Things are even more complicated for Canadians, who have the UK English jambalaya from settlers, plus a very strong American influence and a huge population of people who speak an archaic version of French.

Australia has been cozying up to the US politically (and personally, at least in Kings Cross) since World War II and inevitably, has absorbed a lot of culture and language.

Australian writing has been inundated with US spelling, grammar and idiom – as well as US-born expressions. With them have come sentence constructions we find odious, including the despised practice of ‘verbing’ nouns (for example, to Google) and grammar shortcuts.

However, the simplification of language embodied by US English has its champions.

Aussie music writer Thomas Willett said Australian English was a “living language” and trying to protect it from US English loan words would be as ridiculous as trying to write archaic versions of UK English.

Blair Tidey encourages his friends to “write him” rather than “write to him” because it is simpler and more straightforward.

My long-suffering beloved is quick to point out: “You Aussies shorten everything.” And he’s right. We say aircon(ditioning), doco (documentary) and arvo (afternoon) rather than bothering with the extra syllables; then inexplicably lengthen words that are blessedly short, especially names: Johnno, Davo, Janey.

Australians love to mess with the language. So why don’t we tolerate it when Americans do the same?

What seems to irk us the most is the arrogance with which Americans bastardized the language as an act of rebellion – for example, changing the ancient pronunciation of zed to zee out of spite for the English. But being annoyed by a defiant gesture seems hypocritical of a nation famous for giving the Old Country the finger.

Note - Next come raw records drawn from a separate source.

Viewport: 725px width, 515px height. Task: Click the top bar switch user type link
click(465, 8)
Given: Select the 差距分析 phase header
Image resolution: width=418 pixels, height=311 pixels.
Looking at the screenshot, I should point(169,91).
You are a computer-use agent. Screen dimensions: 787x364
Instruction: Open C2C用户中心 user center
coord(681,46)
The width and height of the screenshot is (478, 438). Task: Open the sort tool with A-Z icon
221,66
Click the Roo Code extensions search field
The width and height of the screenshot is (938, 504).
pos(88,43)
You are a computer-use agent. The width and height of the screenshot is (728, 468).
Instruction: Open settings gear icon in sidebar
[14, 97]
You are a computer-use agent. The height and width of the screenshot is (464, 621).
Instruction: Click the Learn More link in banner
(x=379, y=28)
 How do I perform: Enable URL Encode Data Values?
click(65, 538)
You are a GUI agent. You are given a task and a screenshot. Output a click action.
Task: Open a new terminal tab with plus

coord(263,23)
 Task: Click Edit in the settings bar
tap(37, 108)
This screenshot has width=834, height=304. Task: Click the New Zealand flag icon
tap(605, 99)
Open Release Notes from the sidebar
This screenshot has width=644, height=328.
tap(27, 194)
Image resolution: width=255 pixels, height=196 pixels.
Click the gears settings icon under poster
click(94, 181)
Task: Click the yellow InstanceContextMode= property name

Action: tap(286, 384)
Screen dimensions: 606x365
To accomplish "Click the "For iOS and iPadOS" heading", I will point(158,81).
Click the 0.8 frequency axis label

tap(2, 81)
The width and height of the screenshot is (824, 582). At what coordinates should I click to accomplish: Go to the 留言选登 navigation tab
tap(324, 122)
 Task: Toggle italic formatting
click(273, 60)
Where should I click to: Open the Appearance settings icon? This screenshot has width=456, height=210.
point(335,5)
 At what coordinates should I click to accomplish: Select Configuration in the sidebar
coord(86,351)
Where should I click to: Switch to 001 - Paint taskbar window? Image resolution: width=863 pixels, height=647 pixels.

3. Our language should be protected.

So now that I live in the US, do I go to tea, or dinner? Does the shopping or the groceries go in the boot or the trunk? Australia is run by the Labor Party, not Labour; trucks rather than lorries drive on the freeway (not motorway) and we often take elevators and sometimes – shock, horror – eat cookies.

The truth is that language is a living thing. All languages borrow from those they have geographical and cultural ties to. While I would hate to see the uniqueness of Australian English swept away on a tide of Americanisms, I think we have to give some ground for clarity – especially as we all strive to be understood online.

For some people, the cherry-picking of phrases from American or Australian English is biographical.

Australian computer systems specialist and father Robert Brockway was living in Canada when his daughter was born, so many of his baby-related words are North American – though expressed in a broad Queensland accent.

“In many ways, it is good that the language is not diverging too much. We wouldn’t want the various branches of English to evolve into different languages, would we?” Mr Brockway asked.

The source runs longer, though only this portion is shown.